** start of READING PASSAGE **

Documentation

Standardised Headers

All headers in scripts must use the standardised format. Examples of populated headers are shown below.

R header

# ================================================================================================ #
# Description: produce plots that compare the K10 pscyhological distress
# measure to the SF-36 perceieved disability measure
#
# Input: [IDI_Sandpit].[DL-MAA2016-15].[k10_vs_mh_band]
#
# Output: comparison_plot = large gg that produces a density plot
# of those with need and those with little or no need
# by average SF36 MH score
#
# Author: E Walsh
#
# Dependencies: k10_sense_check.sas builds the input table that is queried
# this can be run through main_sofie.sas
#
# SQL query located in sql/k10_vs_sf36_mh_check.sql
#
# Notes:
#
# Issues:
#
# History (reverse order): 
# 24 Feb 2017 EW v1
# ================================================================================================ #

SAS and SQL Header

/*********************************************************************************************************
Description: Produce descriptive stats around those with an MHA need using the K10 score as
a proxy for need

Input: sand.mha_pop_sofie_w7_wgt_adj

Output:
sf_sof_n_XXX = survey freq need cross tabulation output for variable XXX
sf_sof_n_XXX_rnd = rounded cross tabulation output for variable XXX

Author: E Walsh

Dependencies: see main_sofie.sas and run the libnames macros and formats scripts

Notes: The sign out rules for SoFIE differ to the standard RR3 rounding. See pp.27-28 of the
SoFIE User Guide.

** end of READING PASSAGE **

SET PROBLEM 1 – Transcribe the script header documentation starting with "Dependencies: see main_sofie.sas" and going on through "SoFIE User Guide.".
SET PROBLEM 2 – Continue the script header documentation from the point where it stops.
The lines after this have nothing to do with the script header documentation.

** start of STORED RECORDS **

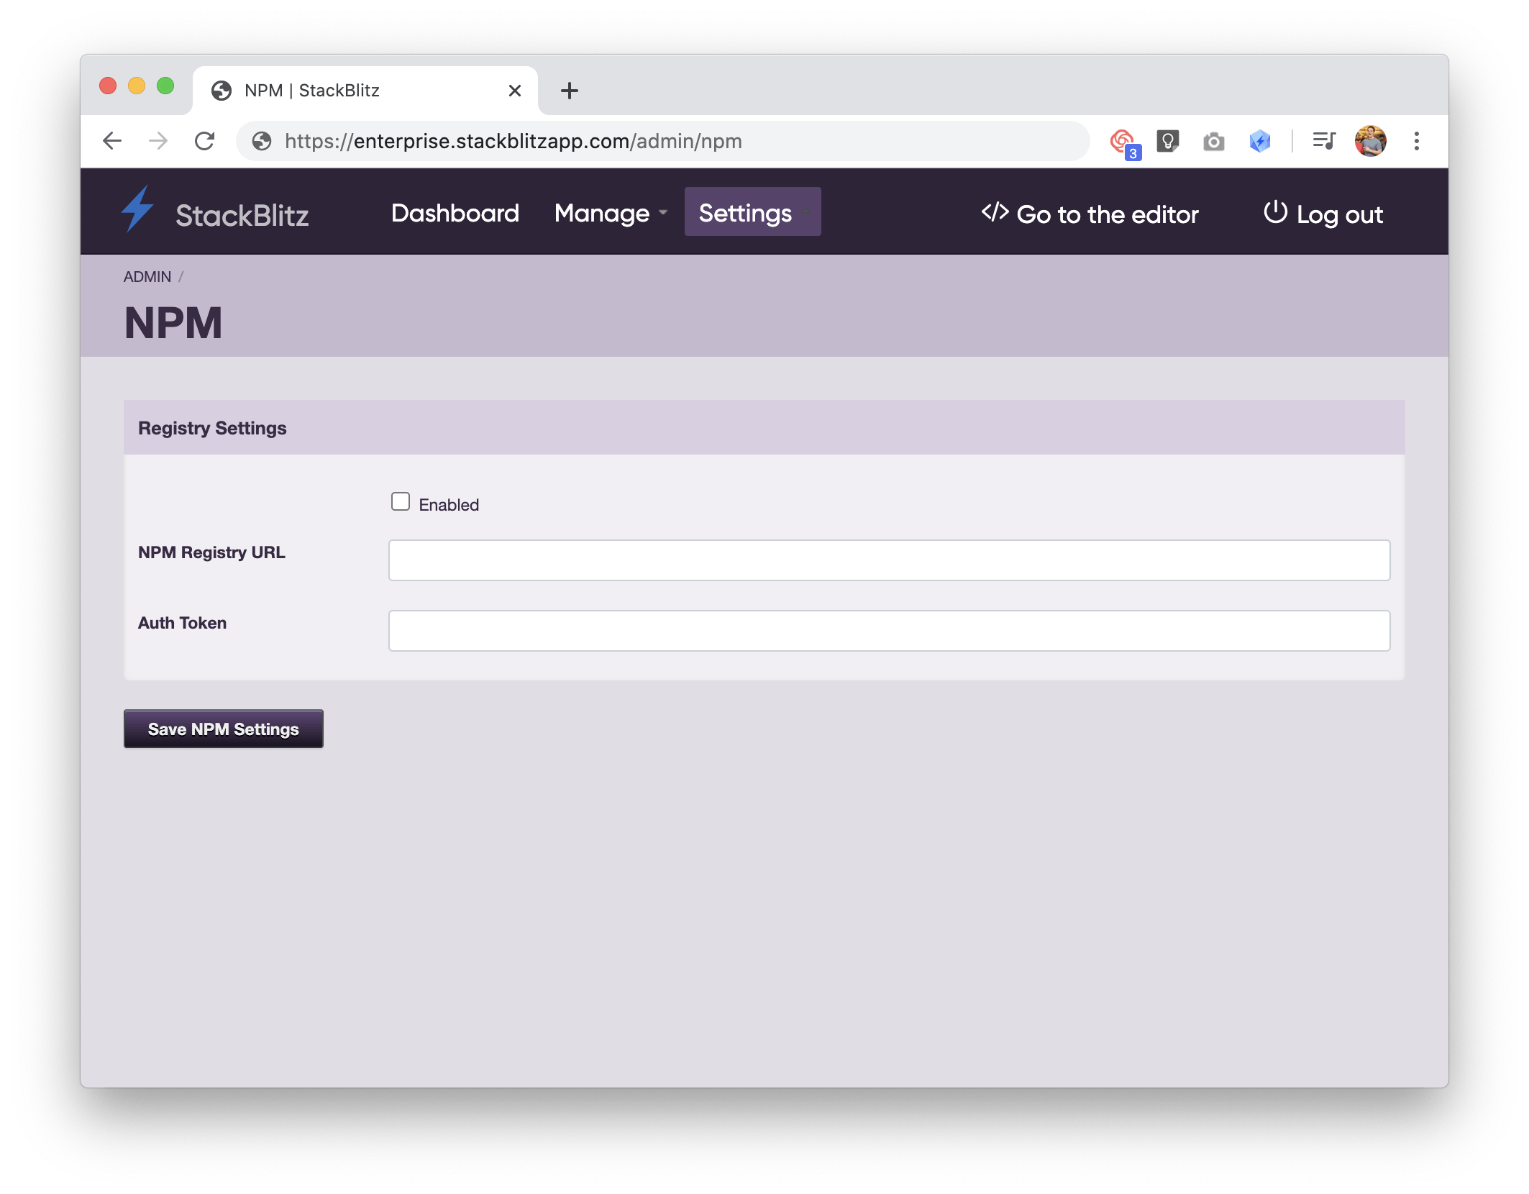The width and height of the screenshot is (1529, 1194).
Task: Open the ADMIN breadcrumb link
Action: click(x=146, y=276)

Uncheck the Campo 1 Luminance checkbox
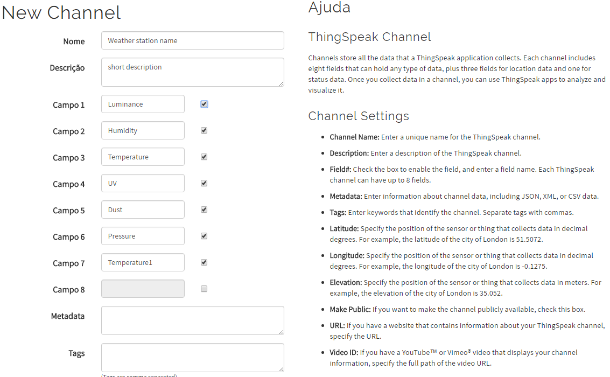click(x=204, y=104)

** end of STORED RECORDS **

TASK ANSWER 1 –
Dependencies: see main_sofie.sas and run the libnames macros and formats scripts

Notes: The sign out rules for SoFIE differ to the standard RR3 rounding. See pp.27-28 of the
SoFIE User Guide.

TASK ANSWER 2 –
Issues:

History (reverse order): 
26 Jan 2017 EW v1
*********************************************************************************************************/

Inline comments

Comment should explain why you are doing things a particular way. If the code or concept is complex, then a few words explaining this concept or business rule is also required.

This is an example of a comment on what a piece of code is intended to do. Comments in the code must use the following notation for R.

# Load aggregated treatment trends available in IDI Sandpit using the sql query file

This is an example of a comment on explaining the concept behind the code. The /* */ comments must be used in SAS, rather than just with a * for ease of troubleshooting.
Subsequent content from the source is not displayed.